Alternative für Deutschland (AfD): Kalt, engherzig, rechtsnational
Es war ein Sieg der Antibürgerlichen. Mit der Wahl von Frauke Petry rückt die AfD weiter nach rechts. Ein Kommentar.
Frauke Petry ist eine Frau, die auch in der CDU sein könnte. Pragmatisch, modern, intelligent, nach allen Seiten offen. Sie ist aber auch eine Frau, die es an die Spitze einer rechtspopulistischen Partei schaffen kann. Beim Basisparteitag der AfD hat sie das unter Beweis gestellt: Da sammelte sie all die Unzufriedenen ein, die sich vom professoral-abgehobenen Stil des bisherigen Vorsitzenden Bernd Lucke abgestoßen fühlten.
Aber nicht nur deshalb wirkte Luckes krachende Niederlage auf die AfD-Basis wie eine Selbstbefreiung. Nur eine Nacht dauerte es, bis die weitere Rechtsverschiebung vollends zum Tragen kam. Alexander Gauland, Petrys alter und neuer Stellvertreter, sagte, in Deutschland müsse „über alles diskutiert werden können“, einzige rote Linie sei für ihn die freiheitlich-demokratische Grundordnung. Frenetisch wurde er von den Mitgliedern bejubelt – denselben Mitgliedern, die später deutlich machten, wie sehr sie an der Bundesrepublik und deren angeblich unvollständiger „Souveränität“ leiden.
Unverblümt wie nie zuvor hat die AfD gezeigt, wie kalt und engherzig sie ist, wie pöbelnd und antibürgerlich es in ihrer Mitte zugeht. An diesem Wochenende schienen alle Dämme zu brechen. Als Bernd Lucke kurz vor seiner Niederlage in einem letzten Versuch der Ehrenrettung sinngemäß sagte, dass die hier lebenden Muslime zu Deutschland gehören, wurde er ausgebuht. Ein beschämender Moment war das und ein Wendepunkt in der jungen Geschichte der AfD. Fremdenfeindliche Sprüche wurden bejubelt, sodass selbst Gauland, dem erklärten Freund der Meinungsfreiheit, das Lachen verging. Petry, am Vortag noch die strahlende Siegerin, wirkte überfordert, war überall zu sehen, nur nicht vorne auf dem Platz der Chefin.
Frauke Petry wurde mit Hilfe der Ultrarechten gewählt
Wird Petry und Gauland nun im Zeitraffer das passieren, was Lucke widerfuhr? Der sagt heute, er habe das Problem des ultrarechten Flügels unterschätzt. Die Verantwortung dafür aber trägt vor allem er selbst. Die Radikalismusprobleme der AfD waren schon vor zwei Jahren erkennbar. Damals wollte Lucke keine Grenzen ziehen und lieber jede Wählerstimme nehmen, die er mit billigen Sprüchen kriegen konnte.
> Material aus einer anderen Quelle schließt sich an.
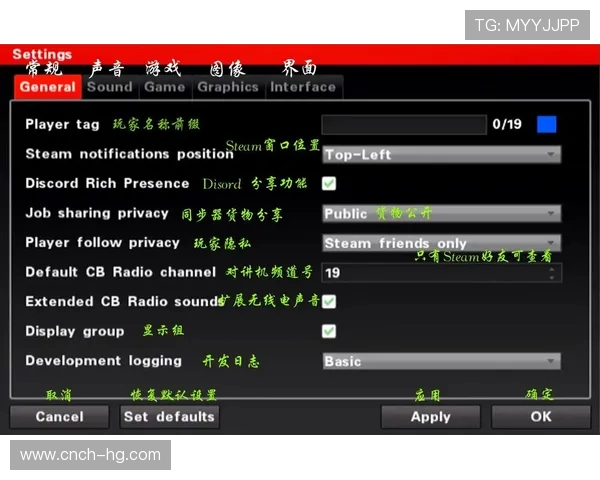
Task: Open the Interface tab
Action: tap(303, 87)
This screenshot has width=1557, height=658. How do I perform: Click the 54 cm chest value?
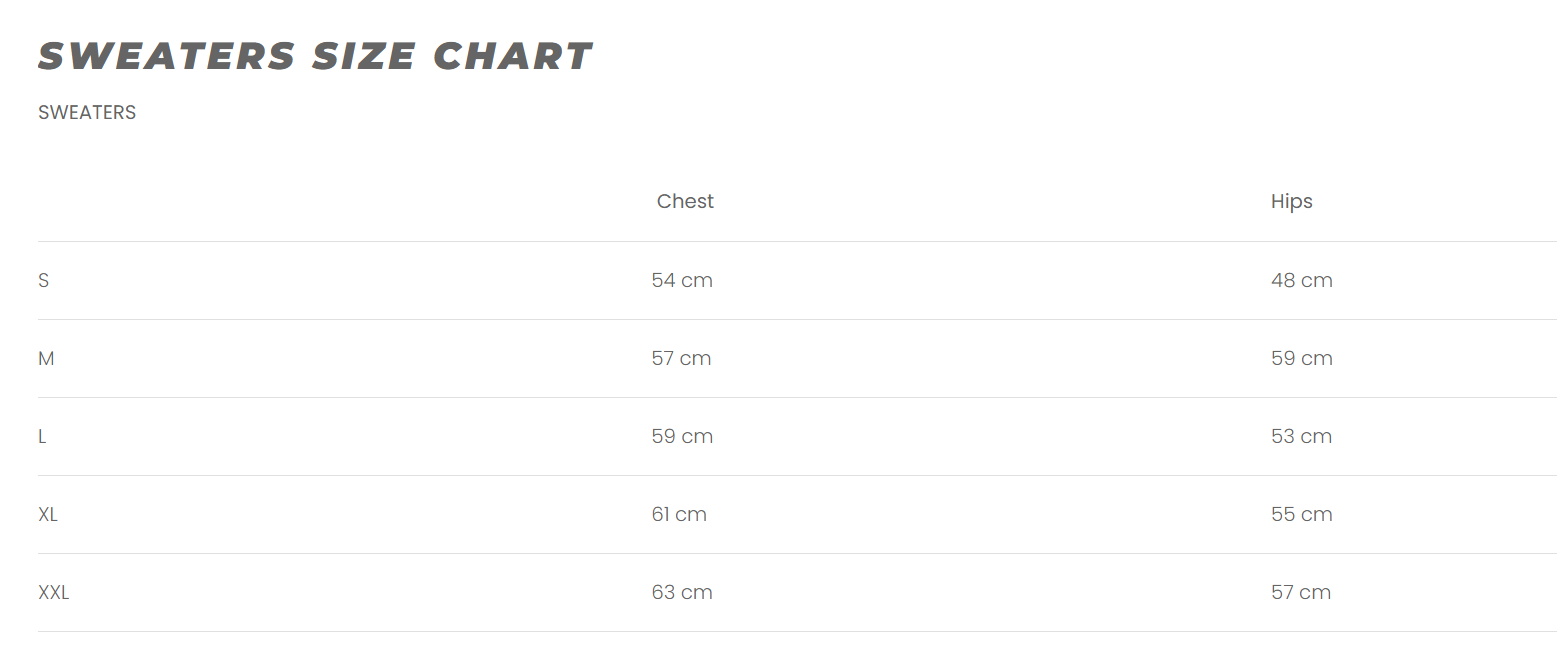[x=682, y=281]
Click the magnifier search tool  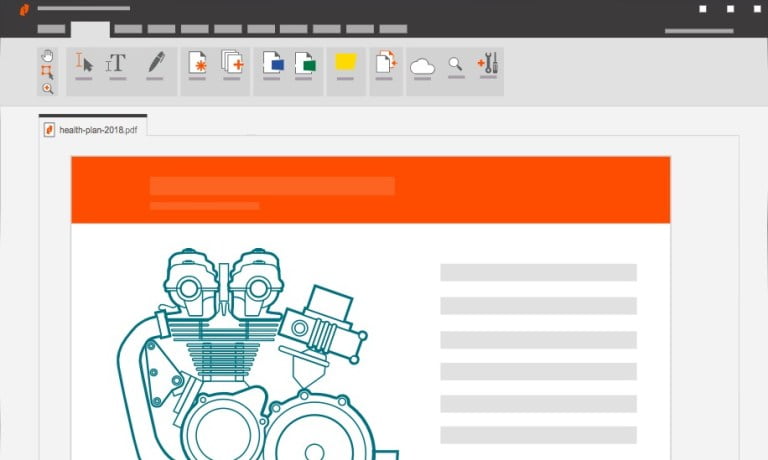pyautogui.click(x=455, y=64)

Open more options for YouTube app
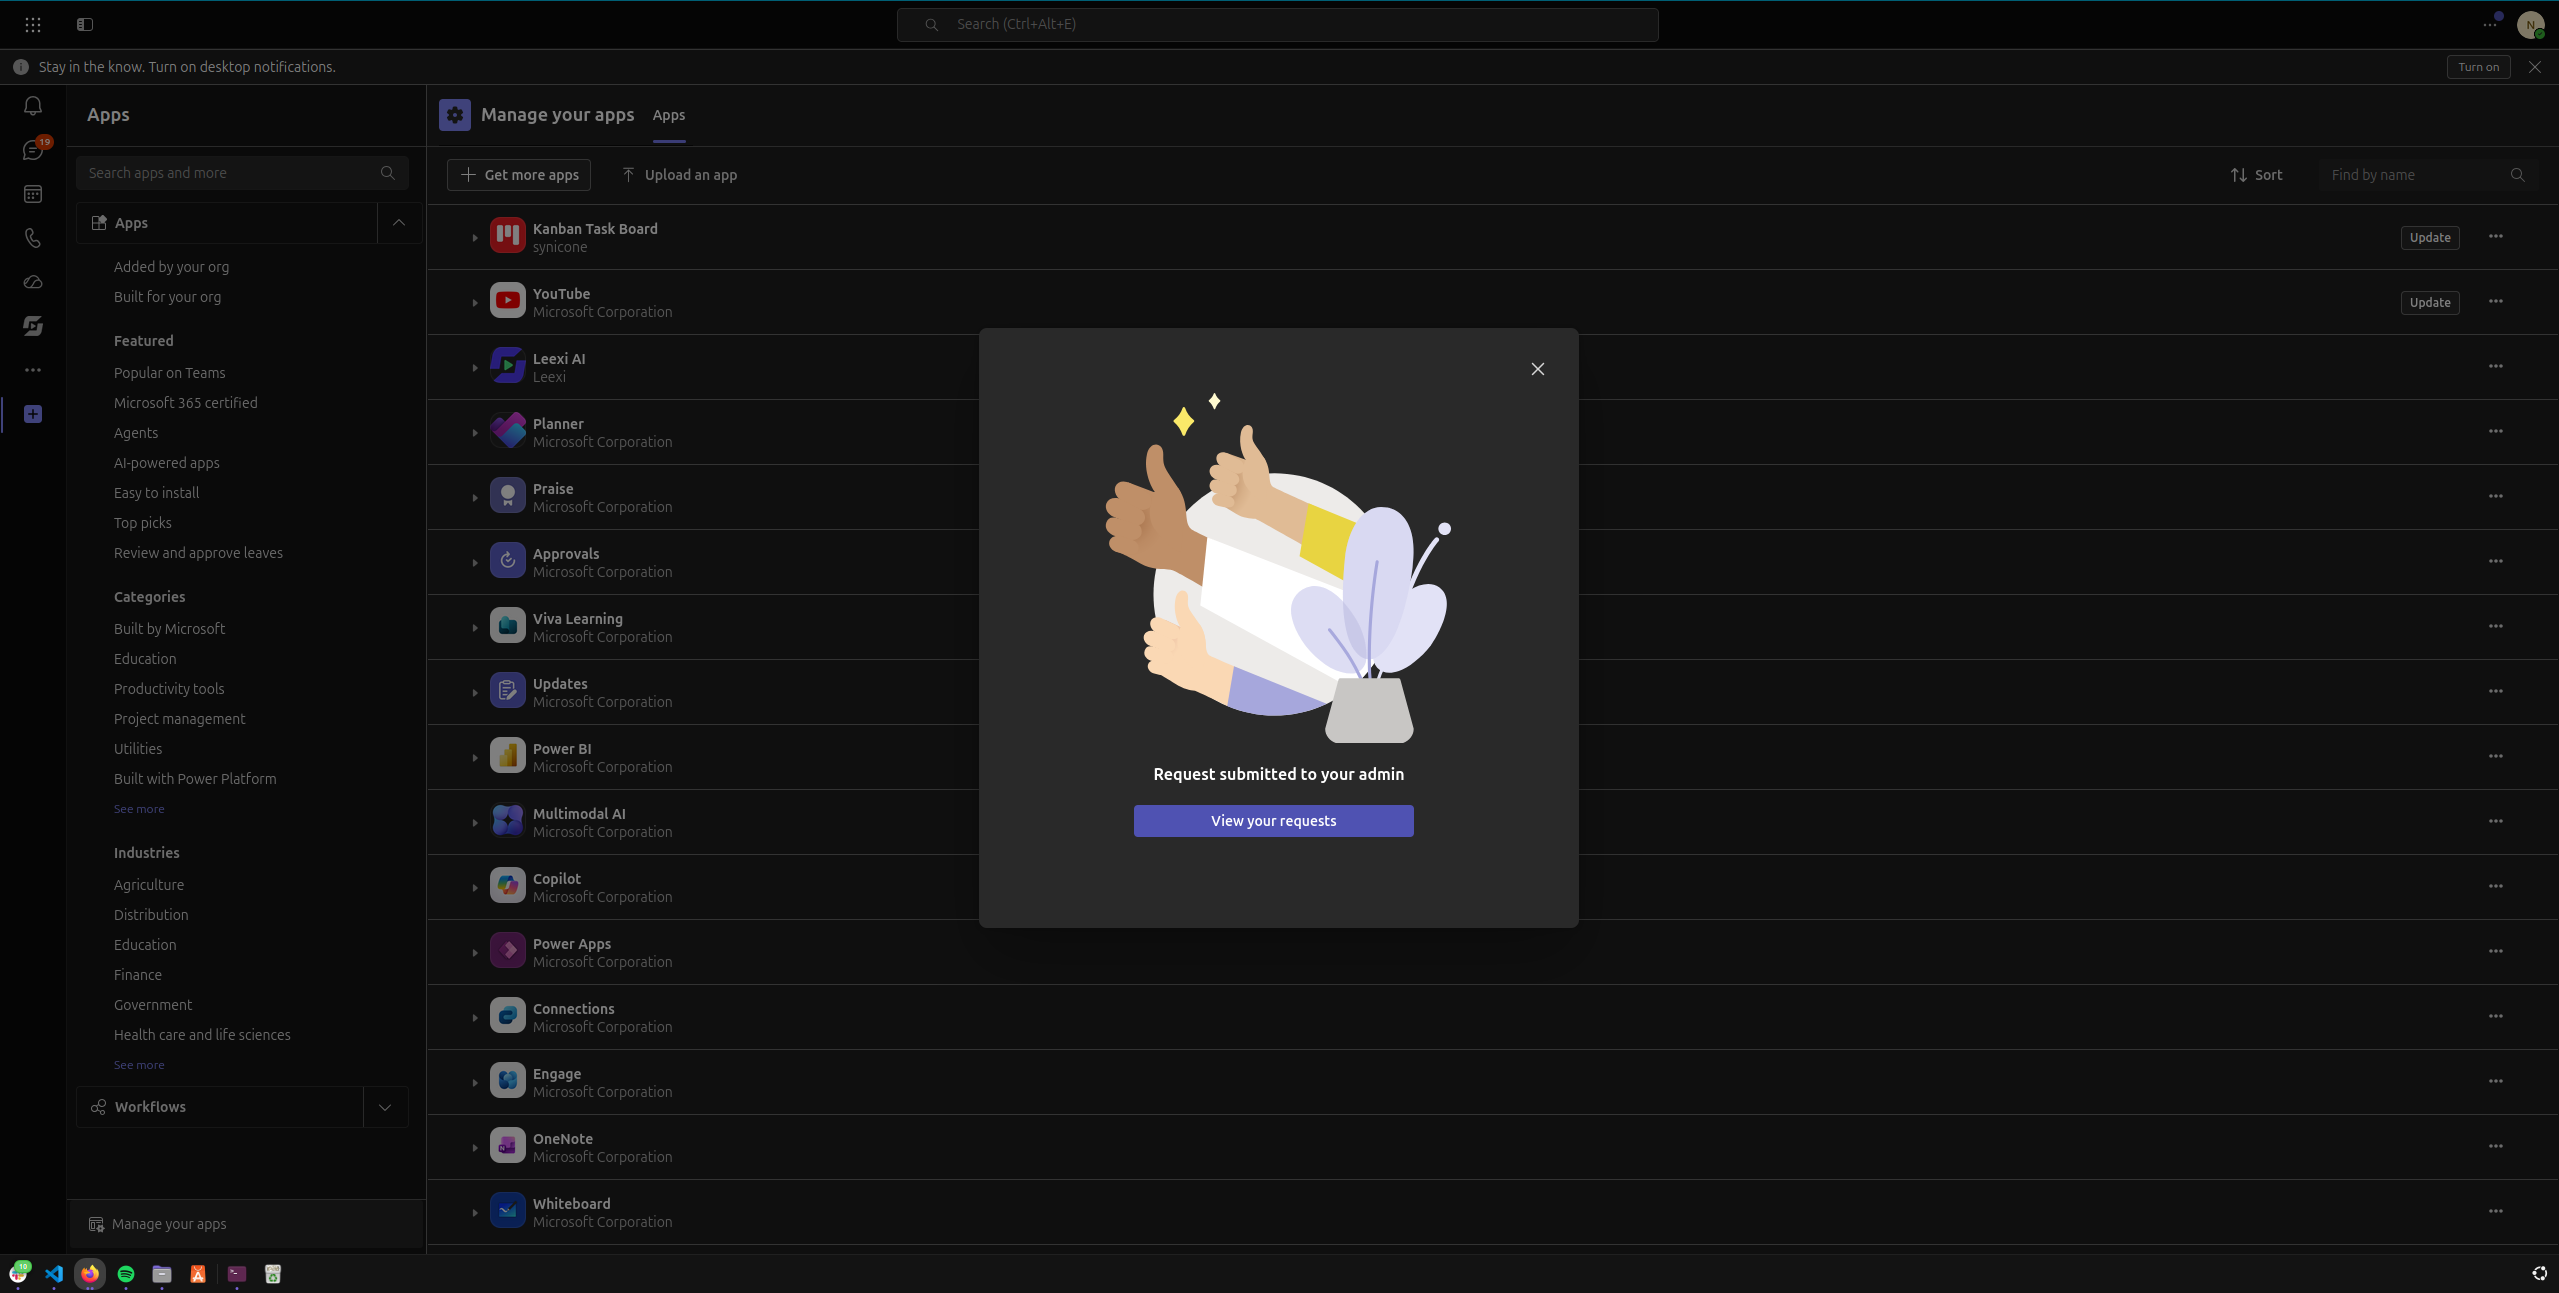tap(2495, 302)
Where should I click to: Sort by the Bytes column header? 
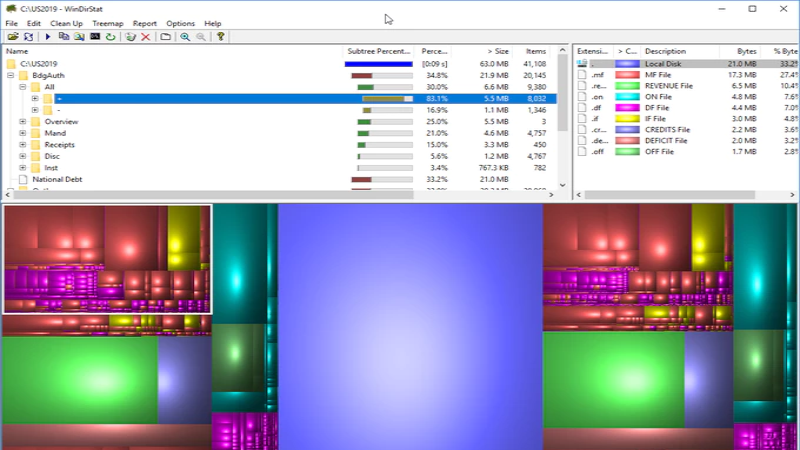[746, 51]
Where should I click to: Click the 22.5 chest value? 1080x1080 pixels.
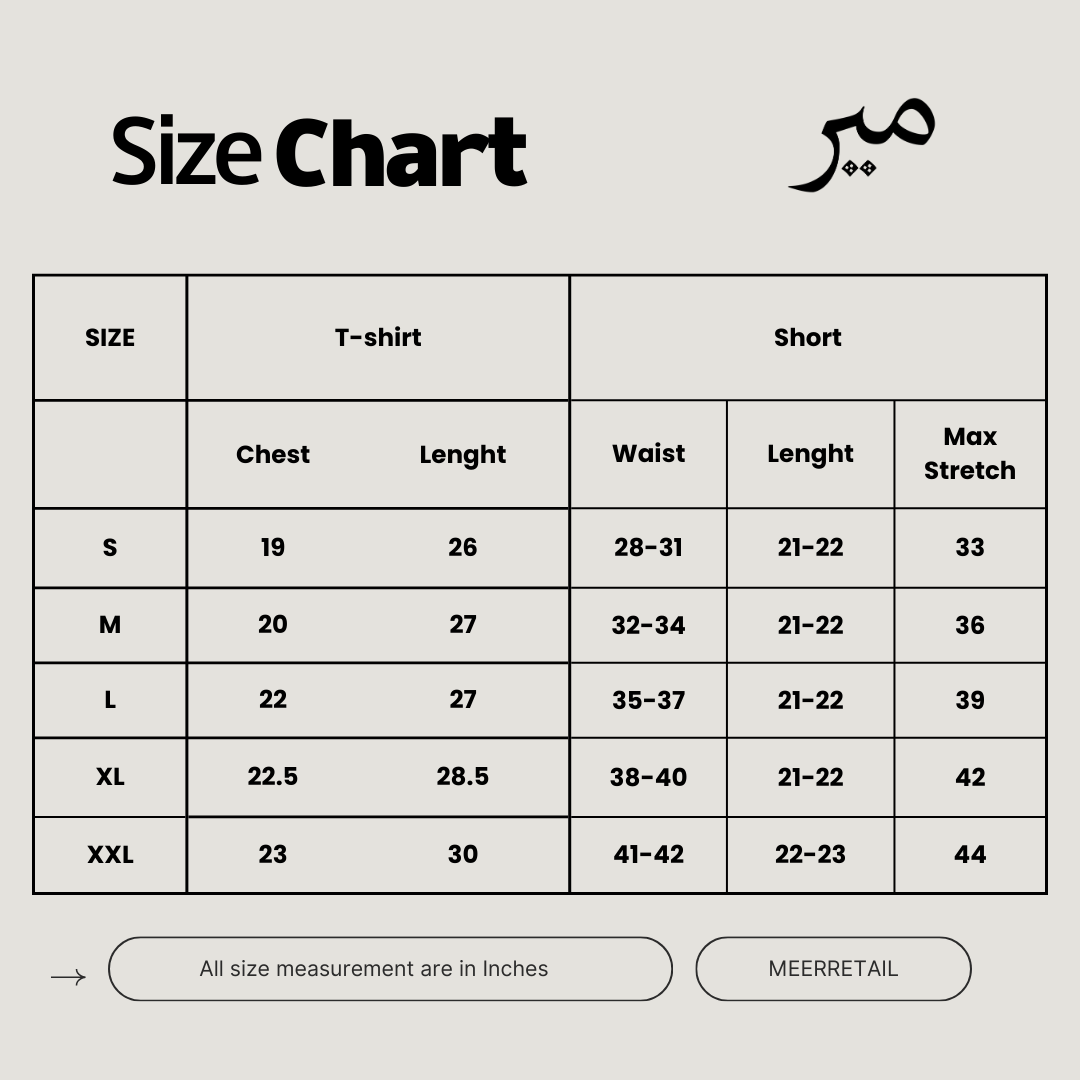[273, 777]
Die deutsche Version der französischen Front-National-Chefin Marine Le Pen will Petry nicht werden. Gewählt worden ist sie aber unter maßgeblicher Mitwirkung der ultrarechten Kräfte in der Partei. Diese werden noch einen Preis für ihre Unterstützung verlangen. Petrys Plan, den liberal-konservativen Flügel in der Partei zu halten und damit ins CDU-nahe Bürgertum hinein wählbar zu bleiben, ist wohl schon gescheitert: Gegenüber den aggressivnationalistischen Kräften in den eigenen Reihen macht sie einen ähnlich unpolitischen Eindruck wie Lucke vor ihr. Sie lässt sie gewähren, so lange es ihr nützt – und so lange es die Chancen bei den Wählern nicht zu schmälern scheint. Das aber könnte schneller passieren, als Petry zu träumen wagt.
Ihre Erfolge hat die AfD erzielt, weil sie als zwei Parteien in einer wahrgenommen wurde: als halbwegs seriöse Kraft von Euro-Kritikern und als Anti-Establishment- Bewegung, die den Kontakt zur islamfeindlichen Pegida nicht scheut. An der Charakterisierung der AfD als Protestpartei findet Petry nichts Falsches. Mag sein, dass das für den Sprung in die Parlamente in Zukunft schlichtweg zu wenig ist.